We left and went back to the Cancer centre. Well here it was, this was it! My name was called. In I went, through the double doors to the treatment room. It was exactly as I had seen it a couple of days previous, only busier. There were a lot of people receiving treatment. As it was very busy a nurse brought me to a side room where I would receive my treatment, rather than on the main ward. That was a relief for me as I was going to be in a room on my own. I was also told as I was in a side room Paschal could come in with me. That was great news for me, so I text him to let him know. I sat and looked around me and thought ‘here we go’; first song for the playlist (‘Hey Boy, Hey Girl’ by The Chemical Brothers). A nurse got me set up, which involved inserting a cannula into a vein through which the treatment would be administered. On the first attempt to insert the cannula, it didn’t take properly, second attempt, nope; third attempt and thankfully my veins behaved and the cannula was inserted. Step one of treatment done. Then the phesgo (targeted treatment) was administered, which was an injection into my leg. I put on my shorts for this to be done. I was told ‘a little prick of the needle, wiggle my toes, it might sting going in’, but it was ok, I didn’t feel a thing. It left a lump on my leg as the drug was very gloopy. I had to sit for about half an hour before the chemo could be started. This was the part I was worried about because I didn’t know the affect it would have on me. Two chemo drugs administered by a drip. Docetaxel and carboplatin, an hour each. Ok, I thought, the phesgo was fine, so I’ve got this! 

The nurses were so lovely, they made me completely at ease. I took a little head-wobble at the start and had a little tear talking about it all, I apologised, but the nurse said not to worry it was perfectly natural. Although the ward felt very busy, with a lot of hustle and bustle going on, the nurses took time and care throughout. They came in and out checking on me, telling me to press the buzzer if I needed anything or if the machine beeped. As I was writing, the machine beeped quite a bit, so I rang the buzzer quite a bit, but the nurses seemed unfazed by this and popped in and out to keep a check. One of the nurses asked me where I was from. As it turned out she knew one of Paschal’s cousin’s who had also been treated in Derry. She said I reminded her a lot of this person. I took that as a real compliment and sign I was been watched over as I have only ever heard great stories about this person, and again she was very well thought of in the cancer ward.

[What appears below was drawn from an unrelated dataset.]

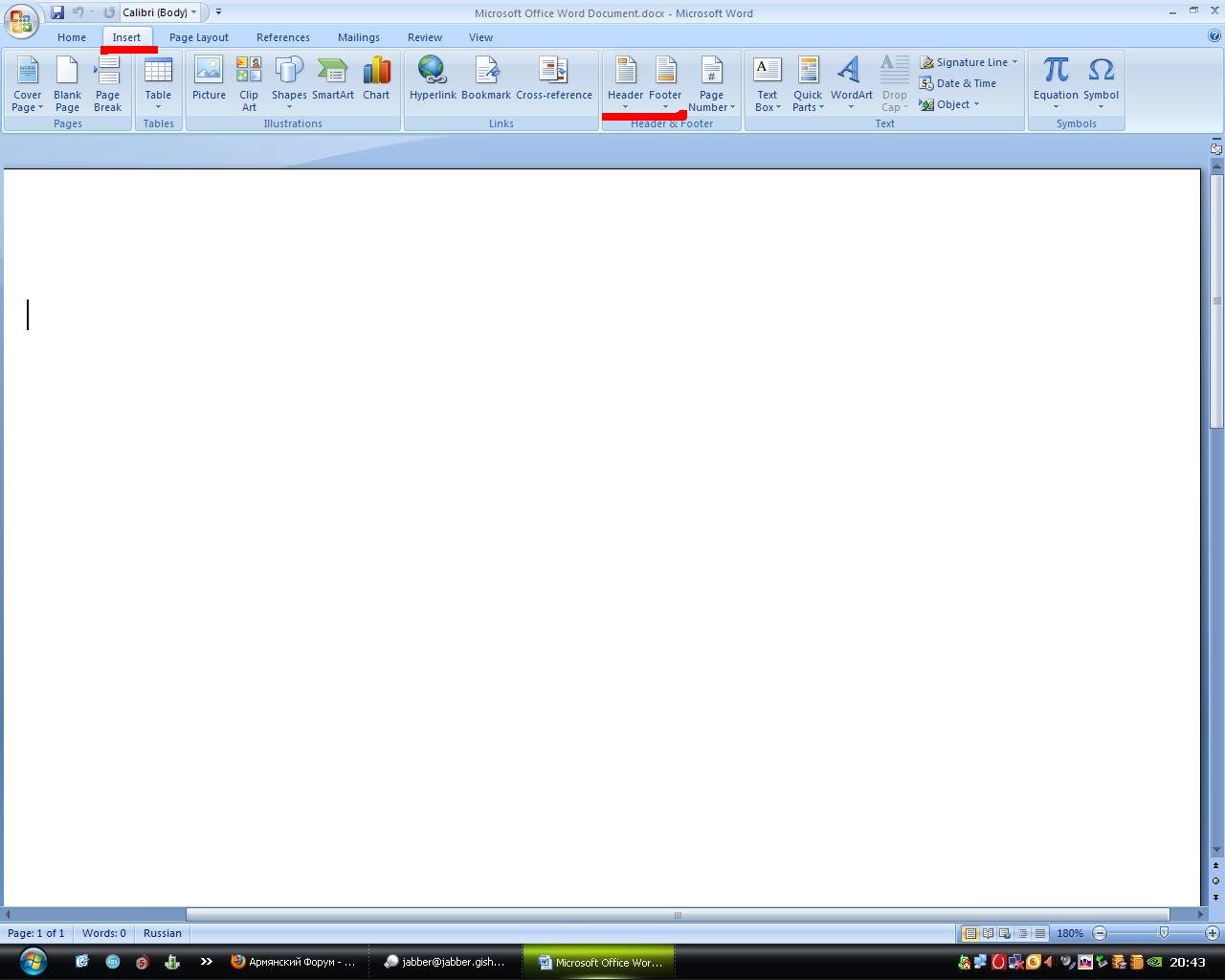Open the References tab
Screen dimensions: 1225x980
282,37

While I was sitting writing and listening to music Paschal arrived in, armed with sandwiches and coffee, thankfully as I was starving. I hadn’t prepared for the food part, but thought I’d be better organised for the next session. It was great having him part of this because he then knew what went on behind the scenes, in the chemo ward. We managed to add a few more songs to the playlist and chatted to the nurses as they came in and out. The few hours went by quickly enough. As I was leaving the ward all the nurses had a kind word for me, telling me they’d see me in a few weeks, reminding me to ring the helpline if I needed. For me, there was a tremendous feeling of community and care on the ward, a safe space where I was being really looked after. Although I still didn’t know what was ahead of me, I felt I was in good hands, which is as much as you can want at a time like that.

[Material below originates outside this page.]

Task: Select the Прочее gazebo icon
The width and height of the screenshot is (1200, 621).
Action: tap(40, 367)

We left the hospital and I was feeling fine immediately afterwards. I didn’t know how I was going to respond to the treatment, or what to expect. However, the treatment didn’t stop there, it was to continue over the next few days. I had another injection to get the next day, to be given by the district nurse and more medication to take. So leaving that day I thought part one done, just move onto the next step! We headed for home and back to Bella.